Com o envelhecimento, o cristalino tende a amarelitar-se, alterando a percepção de cores e tornando a sensibilidade ao contraste menor. A luz azul de alta energia emitida por dispositivos eletrônicos penetra fundo na retina, contribuindo para a fadiga ocular digital. Além disso, a diminuição na produção de melatonina, hormônio responsável pelas funções de sono, torna-se mais evidente após os cinquenta anos. Como essa luz inibe a liberação de melatonina, o uso de telas à noite envia ao cérebro um sinal equivocado de vigília, prejudicando o descanso e a regeneração celular durante o sono.
Para minimizar os efeitos dessa luz, recomenda-se adotar práticas de higiene visual no dia a dia. Pequenas ações no ambiente de trabalho e mudanças nos hábitos ajudaram a reduzir a fadiga ocular e as dores de cabeça provocadas pelo uso contínuo de telas. Entre as orientações mais eficazes estão a regra 20-20-20, que consiste em olhar para algo a seis metros de distância durante vinte segundos a cada vinte minutos de uso, além de manter uma iluminação adequada ao redor do monitor, evitar luzes intensas no ambiente total ou parcial e posicionar o monitor a uma distância de aproximadamente sessenta centímetros, levemente abaixo da linha de visão.
Outra estratégia importante é a consciência com relação à frequência de piscadas, que tende a diminuir até setenta por cento durante a utilização de telas, levando ao ressecamento ocular.
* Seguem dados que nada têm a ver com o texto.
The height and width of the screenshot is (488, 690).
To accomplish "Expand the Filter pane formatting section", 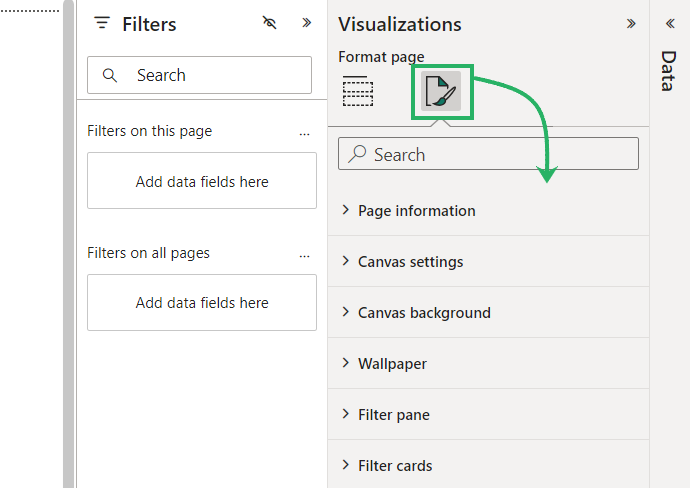I will pos(393,415).
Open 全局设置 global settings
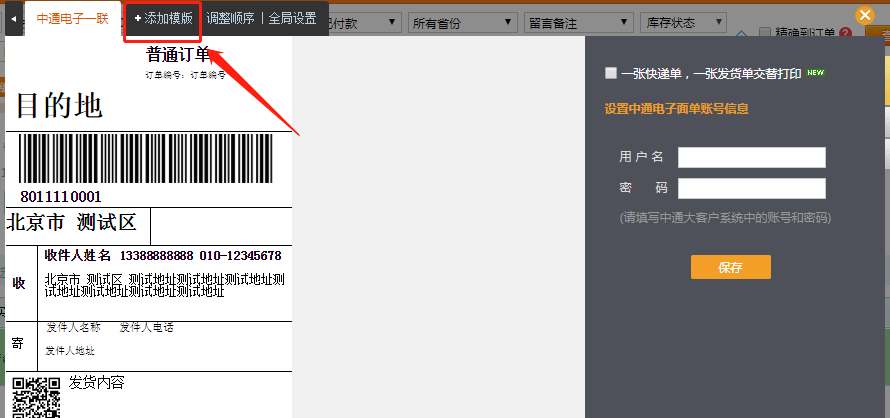The image size is (890, 418). pos(292,18)
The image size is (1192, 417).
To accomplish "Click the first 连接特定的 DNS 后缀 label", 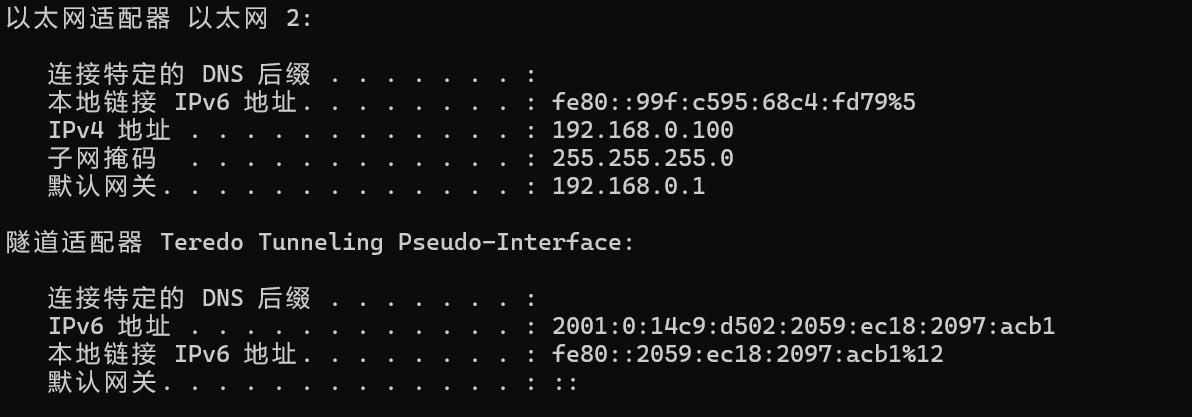I will coord(179,74).
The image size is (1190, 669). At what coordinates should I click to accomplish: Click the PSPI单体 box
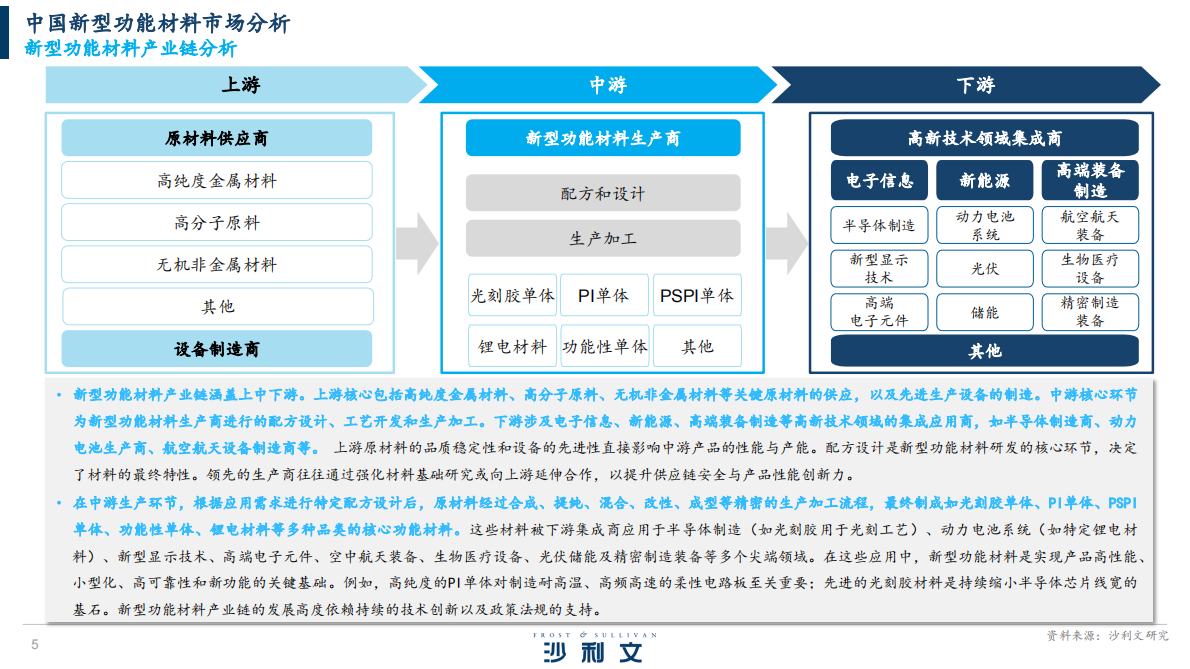click(x=697, y=295)
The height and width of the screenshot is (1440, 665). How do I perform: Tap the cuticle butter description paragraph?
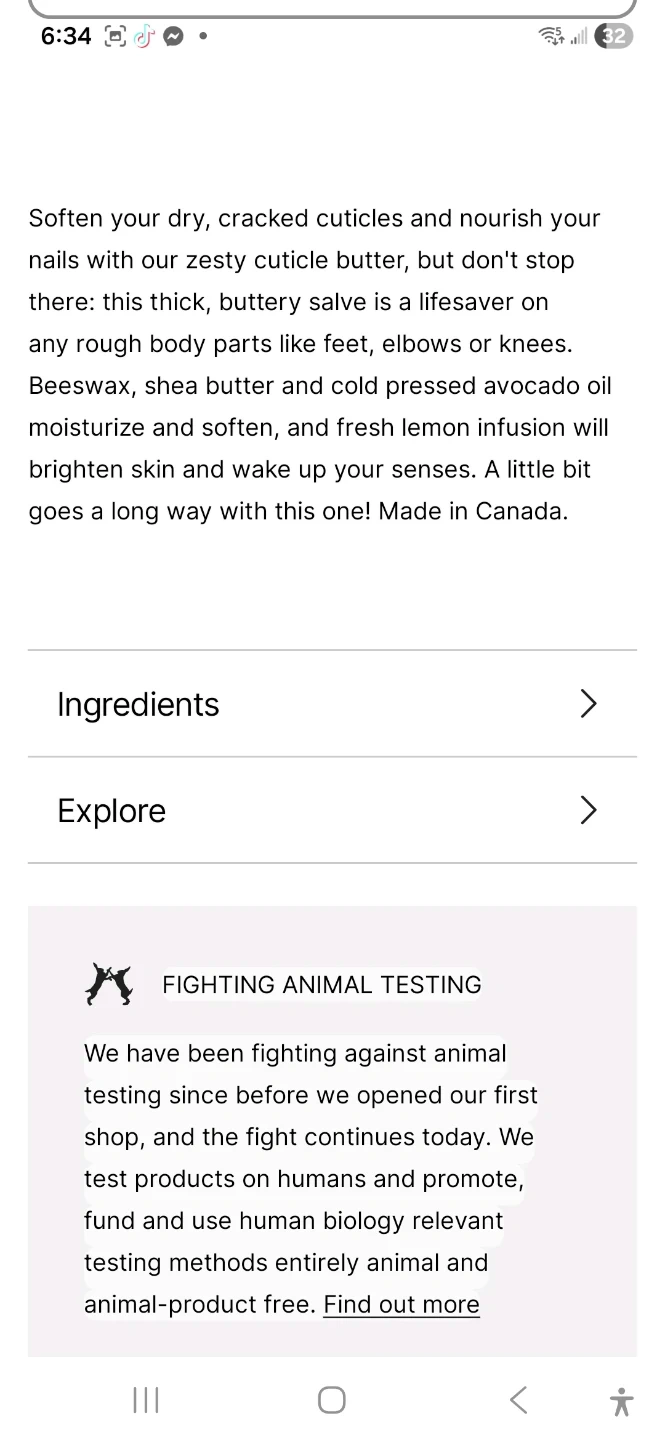(320, 364)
Existem também recursos tecnológicos, como filtros de luz azul integrados aos sistemas operacionais, que ajudam a reduzir a exposição nociva, além de acessórios ópticos especializados que proporcionam maior proteção contra os raios prejudiciais.
A influência da luz azul no ciclo do sono é especialmente relevante após os cinquenta anos, uma vez que a fase de sono profundo, crucial para a memória e o fortalecimento do sistema imunológico, pode ser prejudicada pela exposição à luz fria após as vinte horas. Para evitar esses efeitos, a recomendação atual inclui interromper o uso de dispositivos eletrônicos pelo menos uma hora antes de dormir, adotando alternativas como leitura de um livro físico ou audiolivros, o que facilita o relaxamento do sistema nervoso e favorece um sono mais reparador.
Por fim, configurações automáticas nos dispositivos ajudam a minimizar os riscos. Recursos nativos de sistemas como Windows, macOS, Android e iOS podem ser ativados para ajustar a temperatura de cor ao entardecer, oferecendo proteção contínua sem a necessidade de ações manuais constantes. Ajustes simples no tamanho das fontes e no contraste também auxiliam na leitura, conservando energia visual e promovendo maior conforto para os olhos de usuários maduros.